Tuesday, September 29, 2009

Six Flags Over Nigeria?

Somehow I think this is going to end badly:

Six Flags Inc., one of the world's largest theme park operators with 21 properties in North America, is planning to open a theme park in a place where no theme park has gone before: Nigeria.

. . . .

However, Mr. Speigel [president of International Theme Park Services, a consulting firm in Cincinnati] has some doubts about the company's Nigerian venture. "I'm not sure if this announcement brings credibility to Six Flags' table," he said.

"It's a worthy cause for Six Flags to spread this type of entertainment, but [Nigeria] is a tough place to do business given the role corruption and government interference play there," he said. "Some parts of the country are having trouble clothing its people. I have to question whether Nigeria is ready for an attraction of this nature."

Nigeria derives about 95 percent of its foreign exchange earnings and 80 percent of its budget revenues from oil production, according to data collected by the CIA. That crucial revenue stream has been threatened by a spate of kidnappings of foreign oil workers by militant groups.

More than 500 people have been kidnapped in Nigeria so far this year, up nearly 70 percent from 2008. Several foreign companies, including Willbros Group Inc., a U.S. oil services contractor, have withdrawn from Nigeria.

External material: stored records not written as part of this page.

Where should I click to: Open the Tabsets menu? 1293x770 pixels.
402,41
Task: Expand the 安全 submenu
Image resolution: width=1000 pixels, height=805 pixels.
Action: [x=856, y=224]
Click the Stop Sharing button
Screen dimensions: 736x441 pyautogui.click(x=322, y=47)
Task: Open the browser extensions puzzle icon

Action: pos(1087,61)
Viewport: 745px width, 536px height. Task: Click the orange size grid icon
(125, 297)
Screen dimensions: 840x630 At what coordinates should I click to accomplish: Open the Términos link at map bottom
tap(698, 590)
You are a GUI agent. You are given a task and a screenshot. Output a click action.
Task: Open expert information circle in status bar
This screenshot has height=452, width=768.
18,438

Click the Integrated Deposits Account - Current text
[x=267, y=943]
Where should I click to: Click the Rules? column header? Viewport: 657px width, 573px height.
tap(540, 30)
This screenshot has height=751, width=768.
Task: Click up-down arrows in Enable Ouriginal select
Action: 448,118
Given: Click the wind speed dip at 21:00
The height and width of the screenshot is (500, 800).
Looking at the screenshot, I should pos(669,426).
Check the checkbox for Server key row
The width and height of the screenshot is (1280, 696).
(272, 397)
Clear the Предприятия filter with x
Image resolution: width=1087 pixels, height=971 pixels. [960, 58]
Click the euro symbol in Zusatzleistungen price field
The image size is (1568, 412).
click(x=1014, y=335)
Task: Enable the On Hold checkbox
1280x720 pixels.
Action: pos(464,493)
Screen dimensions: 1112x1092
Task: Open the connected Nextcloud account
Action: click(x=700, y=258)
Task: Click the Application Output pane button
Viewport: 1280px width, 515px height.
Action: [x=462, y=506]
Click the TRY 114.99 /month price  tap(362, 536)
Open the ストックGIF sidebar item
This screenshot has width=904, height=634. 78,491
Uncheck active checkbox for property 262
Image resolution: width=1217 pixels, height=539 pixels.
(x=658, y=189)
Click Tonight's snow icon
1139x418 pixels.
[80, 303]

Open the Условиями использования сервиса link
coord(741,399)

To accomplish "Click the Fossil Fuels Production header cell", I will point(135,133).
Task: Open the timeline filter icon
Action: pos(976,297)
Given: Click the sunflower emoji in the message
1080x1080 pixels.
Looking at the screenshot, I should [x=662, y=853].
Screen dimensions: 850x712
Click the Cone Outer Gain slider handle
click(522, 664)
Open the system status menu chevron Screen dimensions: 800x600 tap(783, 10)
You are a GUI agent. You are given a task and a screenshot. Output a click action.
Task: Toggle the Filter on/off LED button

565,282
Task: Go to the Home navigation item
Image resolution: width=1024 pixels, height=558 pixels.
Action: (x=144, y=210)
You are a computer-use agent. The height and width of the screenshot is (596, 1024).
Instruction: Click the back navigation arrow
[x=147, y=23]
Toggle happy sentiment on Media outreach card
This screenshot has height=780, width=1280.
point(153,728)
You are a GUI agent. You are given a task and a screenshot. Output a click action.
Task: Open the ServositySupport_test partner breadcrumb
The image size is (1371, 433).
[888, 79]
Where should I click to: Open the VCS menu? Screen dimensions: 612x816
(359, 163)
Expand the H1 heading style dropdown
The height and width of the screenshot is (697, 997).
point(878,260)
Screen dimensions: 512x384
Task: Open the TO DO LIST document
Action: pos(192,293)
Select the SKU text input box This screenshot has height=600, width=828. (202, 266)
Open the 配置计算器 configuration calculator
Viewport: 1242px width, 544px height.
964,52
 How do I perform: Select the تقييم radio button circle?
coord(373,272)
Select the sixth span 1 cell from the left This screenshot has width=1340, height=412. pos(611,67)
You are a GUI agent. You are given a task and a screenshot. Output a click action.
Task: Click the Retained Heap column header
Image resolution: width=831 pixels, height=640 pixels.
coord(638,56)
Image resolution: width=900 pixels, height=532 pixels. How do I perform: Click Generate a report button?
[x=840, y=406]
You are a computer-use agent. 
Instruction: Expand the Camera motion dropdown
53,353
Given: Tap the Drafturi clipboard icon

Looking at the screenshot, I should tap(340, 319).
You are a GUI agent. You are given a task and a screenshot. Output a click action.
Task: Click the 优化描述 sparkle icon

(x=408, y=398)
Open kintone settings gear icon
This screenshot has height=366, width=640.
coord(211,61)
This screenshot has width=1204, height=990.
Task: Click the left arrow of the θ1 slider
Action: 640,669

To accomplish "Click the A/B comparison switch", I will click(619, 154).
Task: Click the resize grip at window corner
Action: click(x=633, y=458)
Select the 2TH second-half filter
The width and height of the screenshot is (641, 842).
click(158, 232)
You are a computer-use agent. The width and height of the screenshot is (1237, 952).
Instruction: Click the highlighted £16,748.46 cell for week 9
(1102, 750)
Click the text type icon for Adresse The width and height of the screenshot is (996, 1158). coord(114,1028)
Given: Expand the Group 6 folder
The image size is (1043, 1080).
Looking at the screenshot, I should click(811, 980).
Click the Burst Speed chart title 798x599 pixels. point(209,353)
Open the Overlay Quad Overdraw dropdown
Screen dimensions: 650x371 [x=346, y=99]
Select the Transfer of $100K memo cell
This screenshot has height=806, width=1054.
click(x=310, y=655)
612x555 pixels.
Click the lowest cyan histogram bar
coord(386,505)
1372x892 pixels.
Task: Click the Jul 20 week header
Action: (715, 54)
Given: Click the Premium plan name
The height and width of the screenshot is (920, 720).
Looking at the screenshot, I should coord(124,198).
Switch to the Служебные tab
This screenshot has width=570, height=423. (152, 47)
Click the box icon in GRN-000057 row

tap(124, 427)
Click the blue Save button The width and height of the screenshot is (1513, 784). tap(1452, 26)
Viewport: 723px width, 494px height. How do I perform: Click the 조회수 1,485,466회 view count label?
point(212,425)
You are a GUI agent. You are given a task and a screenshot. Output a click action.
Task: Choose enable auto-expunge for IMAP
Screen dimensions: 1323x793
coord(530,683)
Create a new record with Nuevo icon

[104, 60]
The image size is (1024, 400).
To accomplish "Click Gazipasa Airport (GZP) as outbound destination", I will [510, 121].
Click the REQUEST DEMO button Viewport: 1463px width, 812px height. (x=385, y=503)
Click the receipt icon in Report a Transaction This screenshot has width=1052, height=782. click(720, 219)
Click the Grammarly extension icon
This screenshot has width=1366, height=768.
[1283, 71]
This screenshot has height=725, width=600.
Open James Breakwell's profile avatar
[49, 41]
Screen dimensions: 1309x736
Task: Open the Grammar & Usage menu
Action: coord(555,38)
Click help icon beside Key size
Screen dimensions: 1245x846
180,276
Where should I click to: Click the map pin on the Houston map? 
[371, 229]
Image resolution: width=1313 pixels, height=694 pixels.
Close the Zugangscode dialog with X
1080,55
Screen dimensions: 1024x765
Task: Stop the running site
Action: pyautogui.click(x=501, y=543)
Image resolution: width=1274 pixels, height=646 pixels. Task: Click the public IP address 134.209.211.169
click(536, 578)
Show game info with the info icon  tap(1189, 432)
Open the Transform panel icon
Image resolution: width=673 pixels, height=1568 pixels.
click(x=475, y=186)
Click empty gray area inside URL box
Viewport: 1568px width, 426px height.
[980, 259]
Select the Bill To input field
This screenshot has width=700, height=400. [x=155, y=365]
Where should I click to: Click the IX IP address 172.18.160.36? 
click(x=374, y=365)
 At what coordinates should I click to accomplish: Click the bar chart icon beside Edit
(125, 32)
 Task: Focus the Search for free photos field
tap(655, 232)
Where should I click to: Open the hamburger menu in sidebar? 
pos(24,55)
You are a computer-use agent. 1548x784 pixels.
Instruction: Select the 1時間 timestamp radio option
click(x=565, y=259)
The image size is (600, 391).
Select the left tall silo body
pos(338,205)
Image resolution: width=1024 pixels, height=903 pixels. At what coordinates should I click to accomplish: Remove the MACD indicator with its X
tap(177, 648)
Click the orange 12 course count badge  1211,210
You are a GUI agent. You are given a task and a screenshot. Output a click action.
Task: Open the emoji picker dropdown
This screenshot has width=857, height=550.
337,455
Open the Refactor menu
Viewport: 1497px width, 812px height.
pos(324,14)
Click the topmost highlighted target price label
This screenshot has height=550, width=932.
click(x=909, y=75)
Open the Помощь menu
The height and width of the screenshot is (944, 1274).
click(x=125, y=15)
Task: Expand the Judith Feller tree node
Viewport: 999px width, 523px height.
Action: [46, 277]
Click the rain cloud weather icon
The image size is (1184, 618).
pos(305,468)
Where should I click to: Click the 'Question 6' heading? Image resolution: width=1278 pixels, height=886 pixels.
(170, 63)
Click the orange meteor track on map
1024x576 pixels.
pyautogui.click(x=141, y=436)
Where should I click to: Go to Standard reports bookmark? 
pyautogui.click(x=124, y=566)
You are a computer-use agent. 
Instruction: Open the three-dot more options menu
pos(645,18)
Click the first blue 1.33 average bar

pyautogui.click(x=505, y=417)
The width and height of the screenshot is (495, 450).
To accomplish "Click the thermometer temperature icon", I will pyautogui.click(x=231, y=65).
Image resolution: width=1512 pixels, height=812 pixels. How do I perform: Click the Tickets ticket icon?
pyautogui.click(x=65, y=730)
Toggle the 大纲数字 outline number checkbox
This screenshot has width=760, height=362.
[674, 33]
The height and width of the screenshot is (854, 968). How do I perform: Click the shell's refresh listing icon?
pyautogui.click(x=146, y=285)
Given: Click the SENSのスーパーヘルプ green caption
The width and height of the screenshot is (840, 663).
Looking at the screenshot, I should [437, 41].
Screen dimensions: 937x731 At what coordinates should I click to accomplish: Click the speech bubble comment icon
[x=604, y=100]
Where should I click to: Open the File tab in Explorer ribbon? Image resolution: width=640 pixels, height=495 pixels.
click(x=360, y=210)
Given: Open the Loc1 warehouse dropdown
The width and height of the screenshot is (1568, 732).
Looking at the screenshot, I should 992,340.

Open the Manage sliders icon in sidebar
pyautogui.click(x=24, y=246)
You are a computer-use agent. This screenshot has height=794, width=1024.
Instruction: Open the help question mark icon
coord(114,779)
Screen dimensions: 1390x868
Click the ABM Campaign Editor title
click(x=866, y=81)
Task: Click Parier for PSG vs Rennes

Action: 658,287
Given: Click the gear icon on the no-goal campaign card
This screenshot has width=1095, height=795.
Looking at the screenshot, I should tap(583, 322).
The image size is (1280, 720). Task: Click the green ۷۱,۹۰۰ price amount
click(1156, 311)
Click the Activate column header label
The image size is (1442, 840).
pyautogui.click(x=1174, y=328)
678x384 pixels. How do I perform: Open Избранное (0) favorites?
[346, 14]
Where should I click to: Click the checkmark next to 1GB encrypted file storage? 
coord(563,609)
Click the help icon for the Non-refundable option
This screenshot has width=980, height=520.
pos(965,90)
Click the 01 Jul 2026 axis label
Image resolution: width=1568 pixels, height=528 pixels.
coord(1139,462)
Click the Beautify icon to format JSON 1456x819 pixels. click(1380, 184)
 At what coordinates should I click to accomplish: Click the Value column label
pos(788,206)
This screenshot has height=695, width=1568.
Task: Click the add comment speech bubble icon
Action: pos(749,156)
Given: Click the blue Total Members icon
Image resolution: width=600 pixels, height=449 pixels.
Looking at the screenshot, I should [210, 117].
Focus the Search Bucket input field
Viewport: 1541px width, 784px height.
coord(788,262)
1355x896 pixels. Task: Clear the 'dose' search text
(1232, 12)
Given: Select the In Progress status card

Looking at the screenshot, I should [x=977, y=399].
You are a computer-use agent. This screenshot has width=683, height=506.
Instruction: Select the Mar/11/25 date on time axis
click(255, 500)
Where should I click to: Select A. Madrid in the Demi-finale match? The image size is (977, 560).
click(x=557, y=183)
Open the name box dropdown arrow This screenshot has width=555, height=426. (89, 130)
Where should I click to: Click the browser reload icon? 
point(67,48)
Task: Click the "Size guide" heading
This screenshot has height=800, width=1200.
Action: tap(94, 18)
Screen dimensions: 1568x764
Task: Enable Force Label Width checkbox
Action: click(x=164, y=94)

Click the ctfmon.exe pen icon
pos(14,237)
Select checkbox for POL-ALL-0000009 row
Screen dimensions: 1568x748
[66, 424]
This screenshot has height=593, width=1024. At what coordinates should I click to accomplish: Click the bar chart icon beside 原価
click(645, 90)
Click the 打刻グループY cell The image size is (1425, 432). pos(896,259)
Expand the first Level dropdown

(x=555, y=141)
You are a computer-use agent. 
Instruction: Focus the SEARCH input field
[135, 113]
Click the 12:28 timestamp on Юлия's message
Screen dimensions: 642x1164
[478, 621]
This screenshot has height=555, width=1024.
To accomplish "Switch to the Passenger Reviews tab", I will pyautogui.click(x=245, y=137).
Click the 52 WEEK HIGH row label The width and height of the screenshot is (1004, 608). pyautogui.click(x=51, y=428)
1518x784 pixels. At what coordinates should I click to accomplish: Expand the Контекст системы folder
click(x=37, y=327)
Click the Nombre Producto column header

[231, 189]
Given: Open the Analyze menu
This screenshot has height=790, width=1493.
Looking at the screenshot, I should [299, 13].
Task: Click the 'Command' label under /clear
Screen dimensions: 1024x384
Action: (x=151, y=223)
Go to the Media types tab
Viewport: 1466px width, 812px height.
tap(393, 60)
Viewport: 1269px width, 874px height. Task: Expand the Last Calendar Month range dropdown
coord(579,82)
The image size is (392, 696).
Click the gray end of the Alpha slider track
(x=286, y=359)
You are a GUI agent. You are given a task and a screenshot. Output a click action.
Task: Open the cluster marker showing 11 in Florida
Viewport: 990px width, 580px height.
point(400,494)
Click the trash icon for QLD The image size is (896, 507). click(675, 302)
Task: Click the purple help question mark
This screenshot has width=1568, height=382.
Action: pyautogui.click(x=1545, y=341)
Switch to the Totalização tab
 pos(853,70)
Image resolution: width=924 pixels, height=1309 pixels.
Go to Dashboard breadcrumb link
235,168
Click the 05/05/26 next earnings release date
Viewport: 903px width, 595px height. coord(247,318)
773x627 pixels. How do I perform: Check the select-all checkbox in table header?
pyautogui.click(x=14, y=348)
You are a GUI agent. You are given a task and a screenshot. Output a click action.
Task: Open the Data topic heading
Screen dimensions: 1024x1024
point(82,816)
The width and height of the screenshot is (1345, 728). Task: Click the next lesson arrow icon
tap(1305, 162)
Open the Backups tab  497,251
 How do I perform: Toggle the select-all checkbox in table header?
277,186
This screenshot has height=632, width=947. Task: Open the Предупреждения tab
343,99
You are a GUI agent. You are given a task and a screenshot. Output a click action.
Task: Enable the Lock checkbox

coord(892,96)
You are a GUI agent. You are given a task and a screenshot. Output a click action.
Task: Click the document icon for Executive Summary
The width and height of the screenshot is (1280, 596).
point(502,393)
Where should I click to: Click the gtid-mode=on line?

Let me be more specific: Nigeria doesn't have a sufficient population of customers able to pay the kind of gate receipts that will allow the park to operate at North American standards. But if the park operates below North American standards . . . well, the best-case scenario is that western journalists visit the park and write articles about how the Nigerian effort is shabby, unsafe, and underpays its workers, tarnishing the Six Flags brand. Worst case is that one of these underpaid Nigerian staffers working the rollercoaster kills a carload full of customers, whose relatives sue Six Flags in American courts.

Why this obsession with growth? Surely Six Flags has all the brand recognition it can use, and I can't see much in the way of economies of scale in theme park operation. So why not concentrate on the markets with the wealth and income to support theme parks?


Matthew said...

I hate to be that guy, but which corporate connections of Six Flags need a foothold in Nigeria?

Burke said...

Mmmm . . . according to Wikipedia, the names associated with the current management/ownership of Six Flags are:

Mark Shapiro, former Executive Vice President of Programming at ESPN

Jack Kemp

Bill Gates

Harvey Weinstein

Michael Kassan, of the Interpublic Group of Companies Incorporated

So . . . we have two Jews, two WASPs and an Iranian. Kemp is dead, and Gates is into a lot of stuff, but not oil that I can see. The others are entertainment guys of one sort or another.

I don't see an obvious connection to Nigeria, unless Gates is trying to get into the oil business, but why would he use his measley 11% stake in Six Flags to do it?

Please show us the way . . . .

Burke said...

Oops! I forgot Daniel Snyder. So add another Jew and entertainment guy. Still no connection to Nigeria . . . .

Trumwill said...

Not sure what they're thinking here. It's not growth for the sake of growth. They've dismantled or sold off more than half of their parks more than half of their marks in the last five years or so. They're in full-retreat mode. I have no idea why they would be expanding to that particular market.